━━━━━ Excerpt to read

ORIGINAL: Gray Beard

Don, is that cut and splice called a scarf splice??? I have shown it to people but I'm not sure what it is called.
Gene
Gene, it may be. I'm not sure though. Back when I used to replace the flat leather belts on lathes and such, we used a similar approach, We layed one side of the belt down and then folded the other back onto it, with the top end about three inches back from the bottom one. We then sanded a taper on the belts untill there was fresh material along the length of the sanding. Some hide glue on the joint and clamp it between a couple boards with some wax paper between the boards and the leather and let it set for a couple days. WaLa a new belt. Not much call for that today. The basics are the same though. The more surface area you can glue, the stronger the joint. If you look at some of the wood trim in the lumber yards today, they are made up of finger joint stock, several long V's cut to incrase the glue surface. It is very strong because of the extra surface, and the fact that there isn't a single plane that can be stressed to cause the joint to fail. A 45 degree cut like I suggested will fail if the bend is 45 degrees to the length of the sheet. It is quite strong if the bend is across the sheet

MinFlyer, a lap is not the L shape, but the description above of the belt lap joints. IE one sheet laps over the other. Getting the lap angle right is very difficult on something like a 1/8" sheet of 3" wide balsa. If the angles are not dead on, you end up with a very weak joint. To get this joint to work, you would need to lay out the sheets like I described for the leather belt. one over the other Then the sanding would need to be done by sanding in only one direction so there isn't a bow in the surface, it has to be dead flat. Then the second issue come up, the sanding line also has to be at exactly 90 degrees to the length of the sheet, otherwise you will have an angle in the joing if you have full contact, or only have a narrow contact along one edge. It is a very difficult joint to make in thin stock without some accurat jiging for the surface preperation. The 45 cut is the best as you have less room for error. You still need to keep the cut 90 degrees to the surface though.

━━━━━━━━━━

:: Task directions ::
List every person's name or forum handle that appears in the forum thread on splicing joints.

━━━━━ Extracted material

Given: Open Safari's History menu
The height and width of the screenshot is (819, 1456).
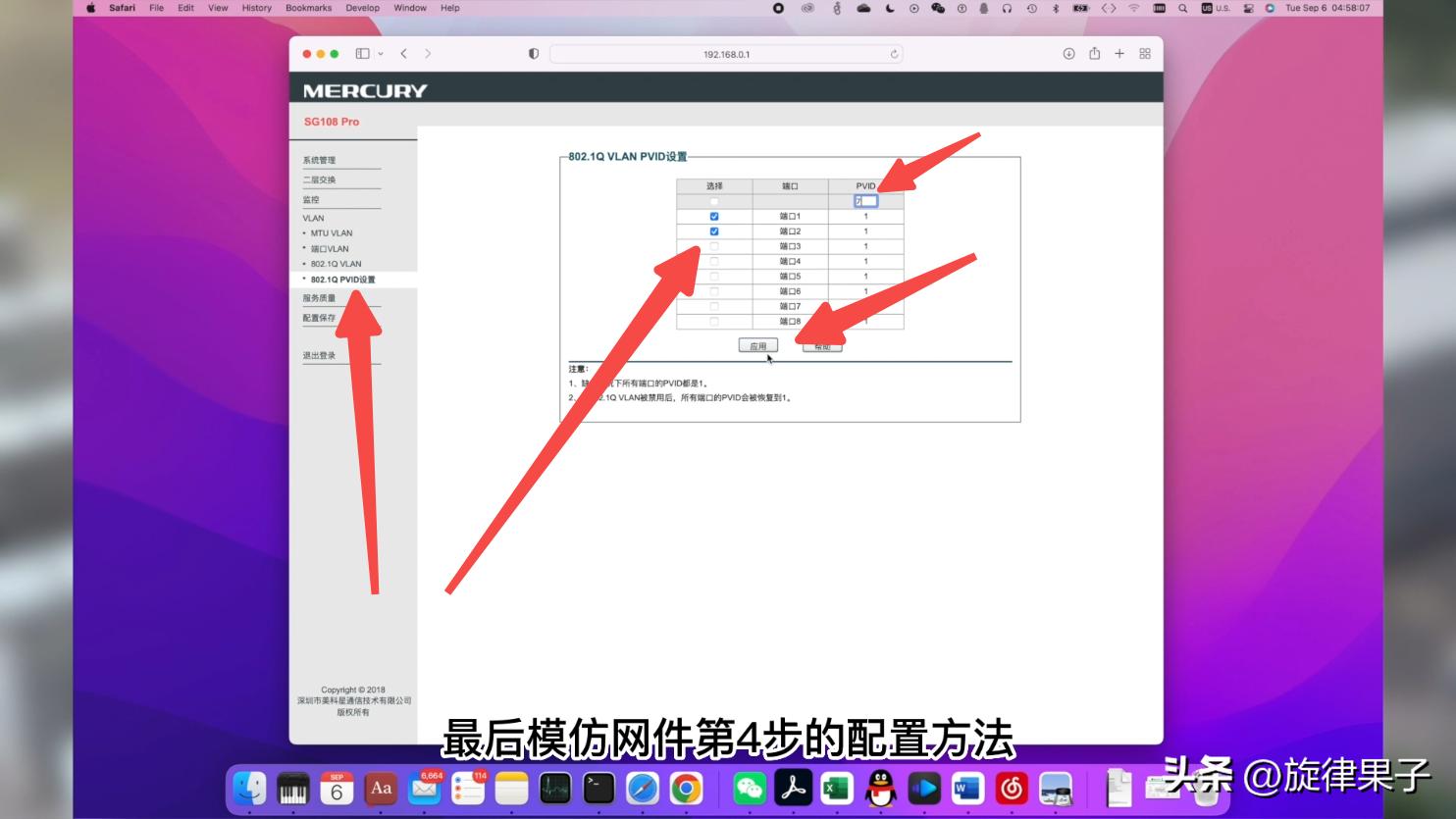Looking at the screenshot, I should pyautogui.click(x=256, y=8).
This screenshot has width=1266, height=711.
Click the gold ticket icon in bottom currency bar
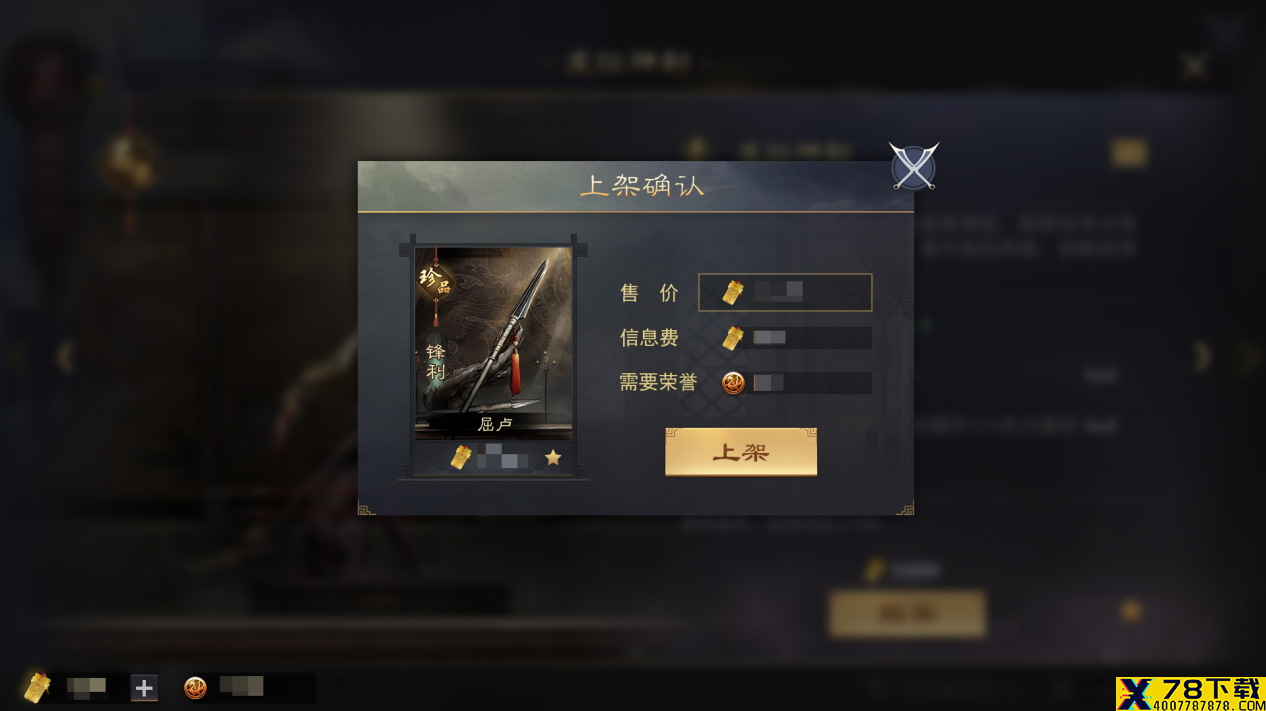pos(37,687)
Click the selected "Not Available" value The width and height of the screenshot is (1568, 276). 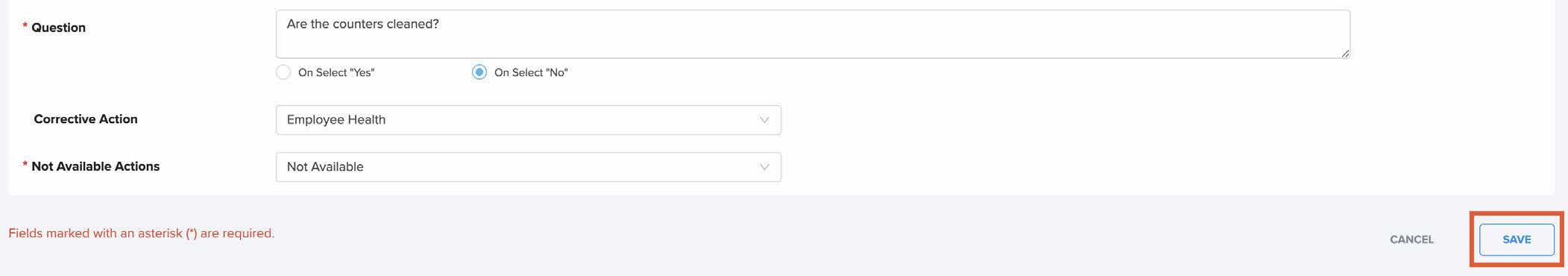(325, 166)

━━━━━━━━━━

:: Response area ::
Gray Beard, Don, Gene, MinFlyer